Description of the task →
An acceptable answer repeats exactly the line containing "Given: Like 一朵蓝云's comment with 3 likes" and all lines that follow it in the listing below, and it includes no pictures.

Extracted entries →
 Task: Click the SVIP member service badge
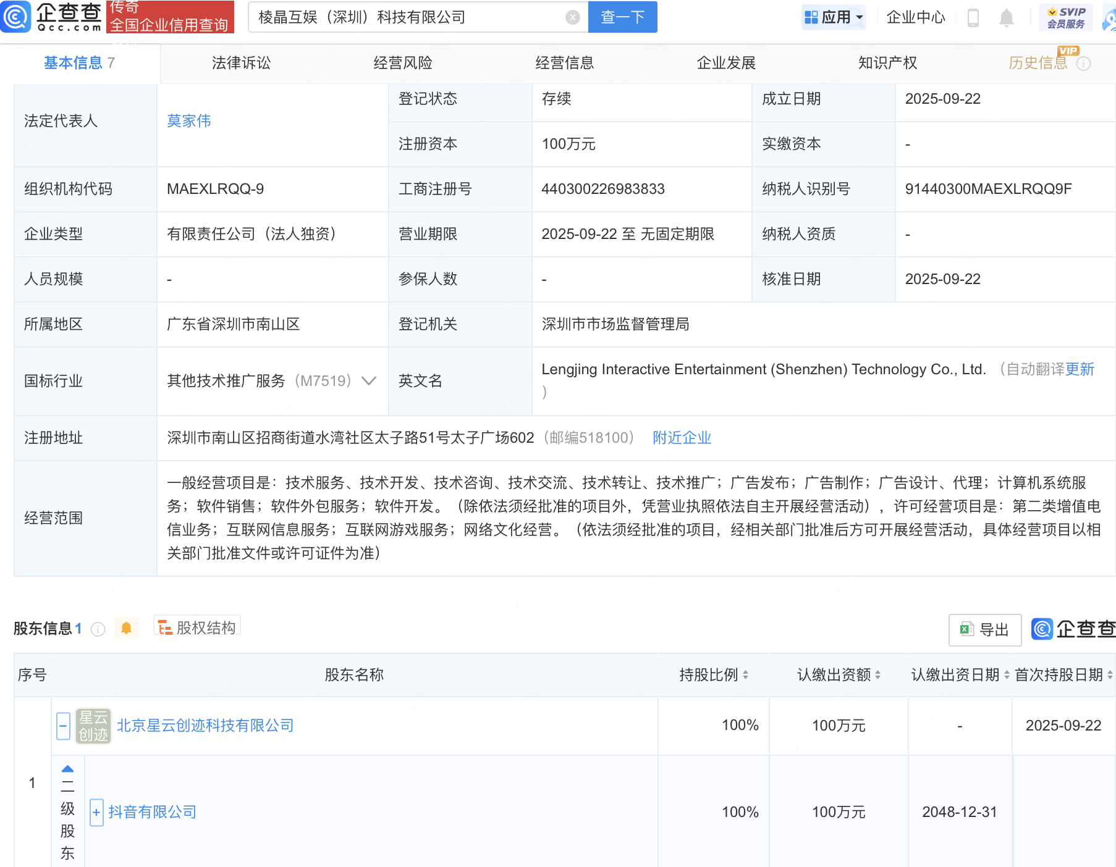[1066, 17]
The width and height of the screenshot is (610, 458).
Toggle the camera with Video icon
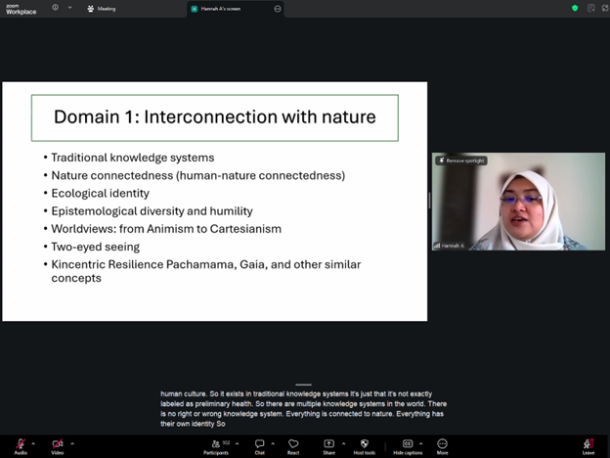coord(57,444)
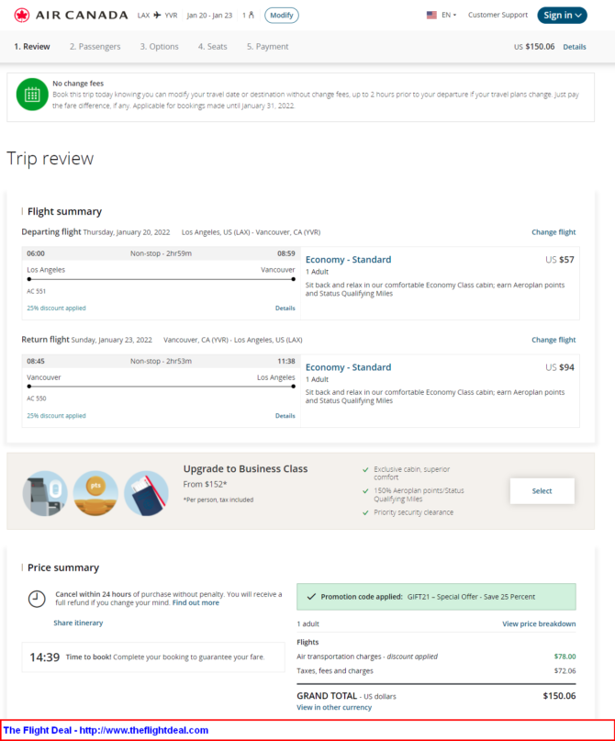
Task: Select the Business Class upgrade
Action: point(542,491)
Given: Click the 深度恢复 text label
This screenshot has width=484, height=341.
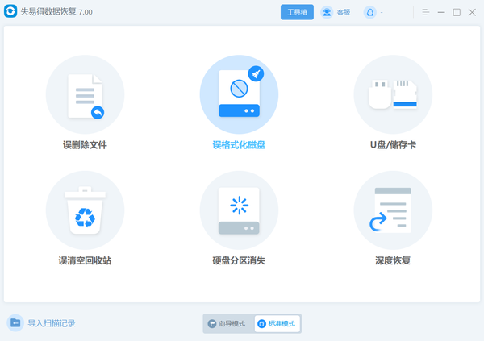Looking at the screenshot, I should tap(393, 260).
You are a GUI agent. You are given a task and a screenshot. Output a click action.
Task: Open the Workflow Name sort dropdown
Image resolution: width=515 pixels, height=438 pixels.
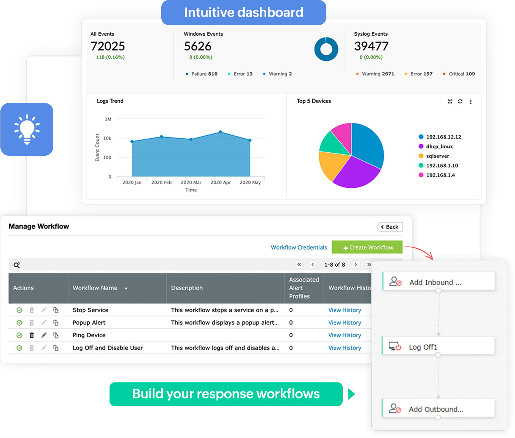[x=126, y=288]
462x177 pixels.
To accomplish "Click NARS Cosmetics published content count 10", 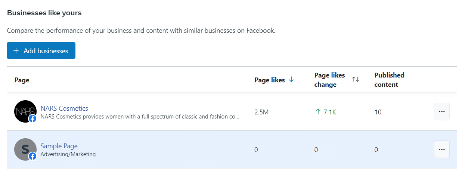I will tap(378, 112).
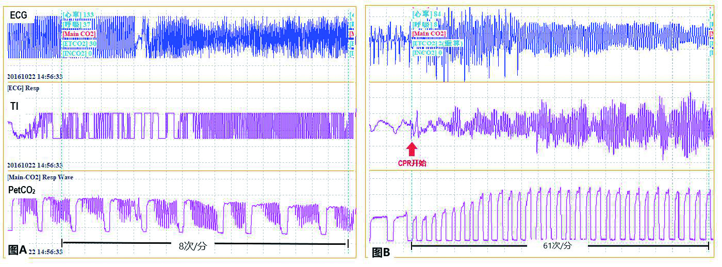
Task: Click the red [Main CO2] label in Figure A
Action: pos(79,34)
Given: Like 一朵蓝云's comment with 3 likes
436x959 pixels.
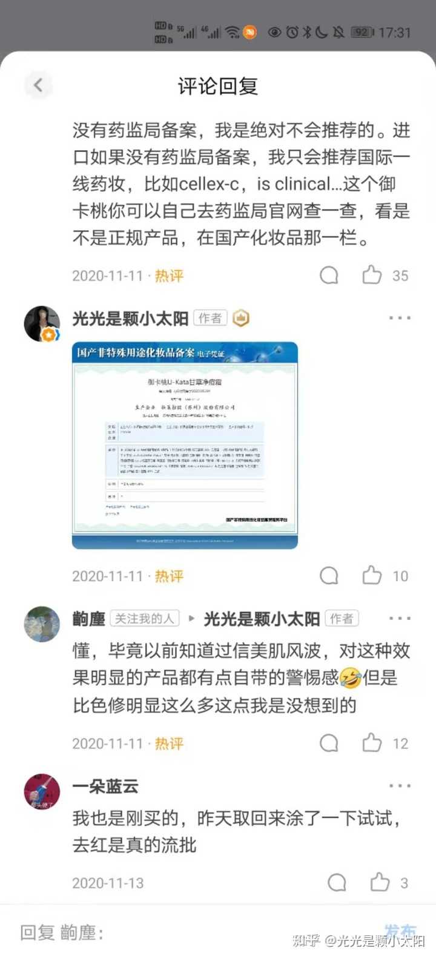Looking at the screenshot, I should pos(380,882).
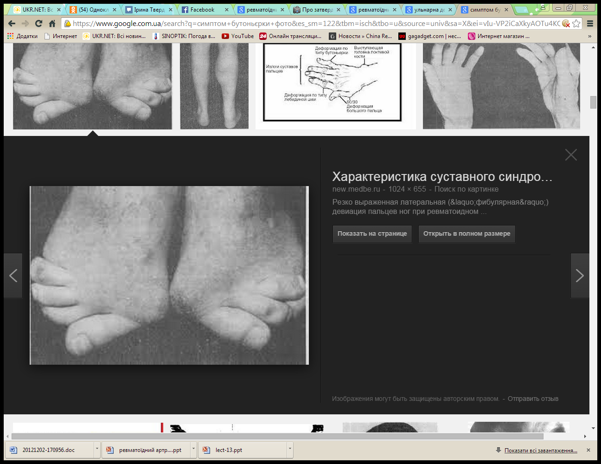Viewport: 601px width, 464px height.
Task: Close the image preview panel X
Action: click(x=571, y=155)
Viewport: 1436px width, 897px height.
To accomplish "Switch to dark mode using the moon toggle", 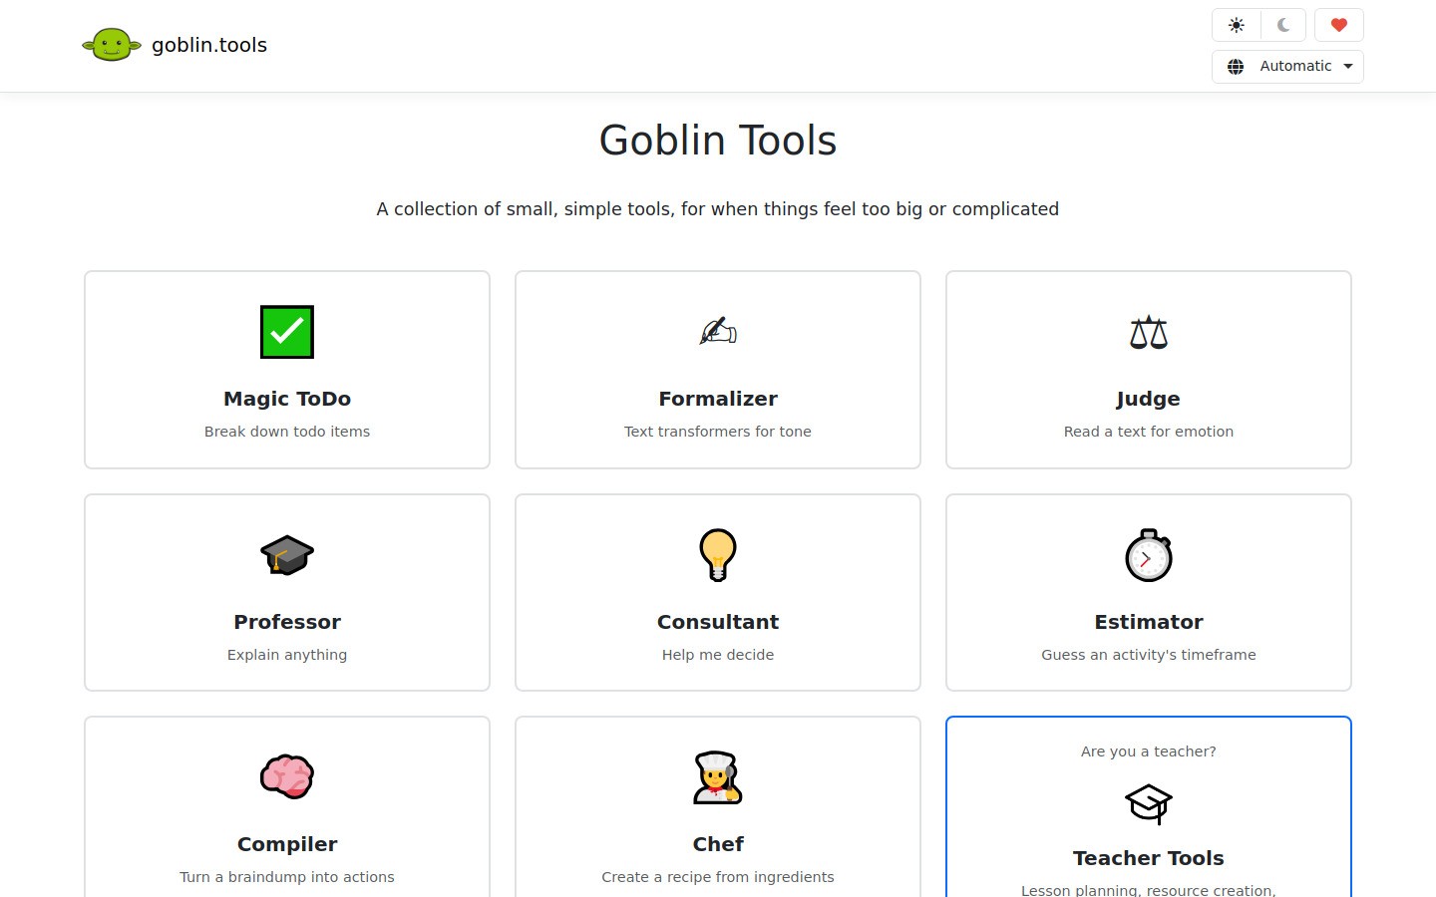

Response to this exercise →
Given: Like 一朵蓝云's comment with 3 likes
436x959 pixels.
Looking at the screenshot, I should pos(380,882).
Viewport: 601px width, 464px height.
Task: Close the image preview panel X
Action: click(x=571, y=155)
Viewport: 1436px width, 897px height.
To accomplish "Switch to dark mode using the moon toggle", 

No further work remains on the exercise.